Author: Norman Winsetter
First Published: March 17, 1889
Publisher: Charles & Elwood Press, Boston
Edition: First and only printing, 500 copies
Physical Description: 412 pages, cloth-bound in deep navy with gold embossed lettering (now faded), approximately 9 x 6 inches. Most extant copies show heavy wear, water damage, marginalia, and in some cases, missing pages.
Overview:
The Way The Water Bends is a naturalist's journal and bestiary penned by the reclusive American writer and amateur zoologist Norman Winsetter (1842–1890). The book begins as a detailed, if slightly florid, account of fauna across North America, especially focusing on the ecosystems of the Sonoran Desert, the Appalachians, and the Hudson Bay lowlands. Early chapters discuss well-known creatures such as the bobcat, osprey, elk, and pronghorn, each profiled with observational detail, sketches (some of which grow increasingly distorted toward the end of the book), and unusual behavioural anecdotes.

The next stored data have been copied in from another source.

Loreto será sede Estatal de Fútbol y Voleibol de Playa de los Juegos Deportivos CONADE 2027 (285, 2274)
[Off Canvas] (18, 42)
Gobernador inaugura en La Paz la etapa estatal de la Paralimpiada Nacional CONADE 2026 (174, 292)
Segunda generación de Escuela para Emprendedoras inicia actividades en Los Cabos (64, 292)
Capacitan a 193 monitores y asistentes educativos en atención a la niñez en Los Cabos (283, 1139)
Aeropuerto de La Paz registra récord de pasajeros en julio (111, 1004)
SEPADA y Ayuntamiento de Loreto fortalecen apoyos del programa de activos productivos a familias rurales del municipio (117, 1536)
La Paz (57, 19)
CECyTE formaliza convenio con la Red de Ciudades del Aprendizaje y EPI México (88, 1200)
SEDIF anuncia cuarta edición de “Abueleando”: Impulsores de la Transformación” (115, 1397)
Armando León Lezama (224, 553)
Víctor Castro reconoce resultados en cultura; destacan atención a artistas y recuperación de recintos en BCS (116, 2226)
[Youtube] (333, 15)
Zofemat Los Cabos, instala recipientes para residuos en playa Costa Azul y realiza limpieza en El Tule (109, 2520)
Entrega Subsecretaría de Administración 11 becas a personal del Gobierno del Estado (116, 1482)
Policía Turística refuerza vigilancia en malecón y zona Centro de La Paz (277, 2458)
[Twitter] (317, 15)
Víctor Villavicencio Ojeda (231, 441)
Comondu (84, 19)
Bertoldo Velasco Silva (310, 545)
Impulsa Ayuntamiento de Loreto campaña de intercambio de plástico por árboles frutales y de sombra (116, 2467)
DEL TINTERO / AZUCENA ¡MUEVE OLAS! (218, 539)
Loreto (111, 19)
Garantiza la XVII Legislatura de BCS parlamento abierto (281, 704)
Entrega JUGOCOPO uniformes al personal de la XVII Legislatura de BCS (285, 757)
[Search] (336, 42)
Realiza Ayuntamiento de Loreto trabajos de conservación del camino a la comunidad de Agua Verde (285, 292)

As the book progresses, however, a subtle shift occurs. Around Chapter 9 ("The Trembling Pine Fox and Other Night Movers"), Winsetter begins to document increasingly improbable species, such as the Glass-Spined Owl, whose bones are said to chime in the wind, or the Soot-Footed Prowler, a large feline with no visible mouth that emits the scent of coal smoke. These creatures are still discussed with the same naturalist rigor and Latin binomials (e.g., Strigiformis vitrosus, Felis fumitibia), as though they were part of the known biological record.
By Chapter 14 ("The Shifting Edge of the Marsh"), coherence begins to unravel. Sentences grow fragmented. Some pages appear to repeat themselves with only slight changes in phrasing or content. Footnotes argue with the main text. The animals described in these later chapters — such as the Mirrorhead, a creature with no body, only a flickering reflection seen in moonlit stillwater, or the Whistlebone Elk, which is said to communicate using high-frequency sounds that disrupt compass needles — stretch beyond scientific plausibility into the surreal and metaphysical.
Chapter 17, the final chapter, is titled only "Here, Where the River Turns Back", and consists of a single continuous paragraph of approximately 3,000 words, most of which seem to describe a kind of "folding" of natural space where time and taxonomy lose meaning. No index is included.
Notable Entries:
Context & Legacy:
Norman Winsetter died under ambiguous circumstances less than a year after publication, on January 4, 1890. His body was discovered near Lake of the Woods, Ontario, his face reportedly "frozen in an expression of wonder or horror" according to local reports. The only item found with him was a heavily annotated copy of The Way The Water Bends.
The book received little attention during Winsetter's lifetime. However, it has gained a minor cult following among folklorists, cryptozoologists, and scholars of anomalous literature. Surviving copies are scarce; only 27 are known to exist, most held in private collections or obscure university archives.